To solve the problem, we need to find the probabilities for three different scenarios involving the drawing of balls from a bag containing 4 white, 5 red, and 6 black balls. The total number of balls in the bag is: Total balls = 4 (white) + 5 (red) + 6 (black) = 15 balls. We will denote the total number of ways to choose 3 balls from 15 as \( \binom{15}{3} \). ### Step 1: Calculate the total number of ways to choose 3 balls from 15. \[ \text{Total ways} = \binom{15}{3} = \frac{15 \times 14 \times 13}{3 \times 2 \times 1} = 455. \] ### Step 2: Find the probability that no ball drawn is black. To find this probability, we need to calculate the number of ways to choose 3 balls from the 9 non-black balls (4 white + 5 red). \[ \text{Ways to choose 3 non-black balls} = \binom{9}{3} = \frac{9 \times 8 \times 7}{3 \times 2 \times 1} = 84. \] Now, the probability that no ball drawn is black is: \[ P(\text{no black}) = \frac{\text{Ways to choose 3 non-black}}{\text{Total ways}} = \frac{84}{455}. \] ### Step 3: Find the probability that exactly 2 balls drawn are black.

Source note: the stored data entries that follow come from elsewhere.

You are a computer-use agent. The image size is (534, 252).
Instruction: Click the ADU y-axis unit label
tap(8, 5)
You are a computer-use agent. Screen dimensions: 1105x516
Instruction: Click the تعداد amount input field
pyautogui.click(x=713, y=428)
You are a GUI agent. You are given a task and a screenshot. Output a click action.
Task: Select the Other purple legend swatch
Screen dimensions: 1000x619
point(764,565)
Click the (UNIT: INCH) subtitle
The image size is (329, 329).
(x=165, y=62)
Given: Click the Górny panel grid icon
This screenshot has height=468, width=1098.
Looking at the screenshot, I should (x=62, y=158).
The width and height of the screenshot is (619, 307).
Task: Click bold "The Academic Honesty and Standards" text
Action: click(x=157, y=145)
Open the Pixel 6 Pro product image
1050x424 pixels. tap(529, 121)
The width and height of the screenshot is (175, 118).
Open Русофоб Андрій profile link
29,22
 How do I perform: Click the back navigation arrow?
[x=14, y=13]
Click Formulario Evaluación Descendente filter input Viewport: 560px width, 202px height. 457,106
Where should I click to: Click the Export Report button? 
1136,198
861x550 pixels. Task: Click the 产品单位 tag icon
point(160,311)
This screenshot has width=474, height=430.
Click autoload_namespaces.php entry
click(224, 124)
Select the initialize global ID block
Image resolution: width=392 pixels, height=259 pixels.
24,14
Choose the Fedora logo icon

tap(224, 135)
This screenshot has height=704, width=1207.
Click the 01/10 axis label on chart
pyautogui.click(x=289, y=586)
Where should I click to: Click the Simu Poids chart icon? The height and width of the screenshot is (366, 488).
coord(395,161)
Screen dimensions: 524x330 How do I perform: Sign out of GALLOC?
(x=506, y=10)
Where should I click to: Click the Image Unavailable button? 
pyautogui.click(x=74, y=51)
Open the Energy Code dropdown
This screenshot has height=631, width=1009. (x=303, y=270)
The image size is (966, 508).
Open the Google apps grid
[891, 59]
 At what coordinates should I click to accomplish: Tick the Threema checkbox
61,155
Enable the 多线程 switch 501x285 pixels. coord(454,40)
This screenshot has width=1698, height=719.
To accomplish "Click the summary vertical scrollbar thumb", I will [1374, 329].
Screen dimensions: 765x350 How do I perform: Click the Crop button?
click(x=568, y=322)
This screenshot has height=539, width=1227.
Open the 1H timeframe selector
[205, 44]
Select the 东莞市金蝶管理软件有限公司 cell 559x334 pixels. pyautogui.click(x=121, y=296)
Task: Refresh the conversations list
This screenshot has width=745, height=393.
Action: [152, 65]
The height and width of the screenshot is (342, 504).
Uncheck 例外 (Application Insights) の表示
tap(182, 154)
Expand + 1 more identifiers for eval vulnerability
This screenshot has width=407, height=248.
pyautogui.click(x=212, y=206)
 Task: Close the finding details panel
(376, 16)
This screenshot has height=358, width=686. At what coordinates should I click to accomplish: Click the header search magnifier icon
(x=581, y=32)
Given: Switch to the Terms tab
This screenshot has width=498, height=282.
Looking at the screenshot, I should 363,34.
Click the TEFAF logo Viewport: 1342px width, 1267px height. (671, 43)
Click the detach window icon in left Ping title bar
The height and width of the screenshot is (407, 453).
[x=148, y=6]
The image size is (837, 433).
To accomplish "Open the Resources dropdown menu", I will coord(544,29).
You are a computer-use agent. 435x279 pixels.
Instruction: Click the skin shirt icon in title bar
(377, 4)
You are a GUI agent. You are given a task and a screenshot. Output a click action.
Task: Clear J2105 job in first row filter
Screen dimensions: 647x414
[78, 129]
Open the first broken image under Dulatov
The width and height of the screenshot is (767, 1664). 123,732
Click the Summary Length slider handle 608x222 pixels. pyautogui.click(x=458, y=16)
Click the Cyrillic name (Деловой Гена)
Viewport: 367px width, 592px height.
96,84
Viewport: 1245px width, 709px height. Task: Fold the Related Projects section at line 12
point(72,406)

To find this probability, we need to choose 2 black balls from the 6 available and 1 non-black ball from the 9 available. \[ \text{Ways to choose 2 black balls} = \binom{6}{2} = \frac{6 \times 5}{2 \times 1} = 15. \] \[ \text{Ways to choose 1 non-black ball} = \binom{9}{1} = 9. \] Thus, the total number of ways to choose exactly 2 black balls and 1 non-black ball is: \[ \text{Total ways for exactly 2 black} = \binom{6}{2} \times \binom{9}{1} = 15 \times 9 = 135. \] Now, the probability that exactly 2 balls drawn are black is: \[ P(\text{exactly 2 black}) = \frac{135}{455}. \] ### Step 4: Find the probability that all balls drawn are of the same color. We need to consider three cases: all white, all red, and all black. 1. **All white:** \[ \text{Ways to choose 3 white balls} = \binom{4}{3} = 4. \] 2. **All red:** \[ \text{Ways to choose 3 red balls} = \binom{5}{3} = 10. \] 3. **All black:** \[ \text{Ways to choose 3 black balls} = \binom{6}{3} = 20. \] Adding these cases together gives: \[ \text{Total ways for all same color} = 4 + 10 + 20 = 34. \] Now, the probability that all balls drawn are of the same color is: \[ P(\text{all same color}) = \frac{34}{455}. \] ### Summary of Results 1. Probability that no ball drawn is black: \( \frac{84}{455} \). 2. Probability that exactly 2 are black: \( \frac{135}{455} \). 3. Probability that all are of the same color: \( \frac{34}{455} \).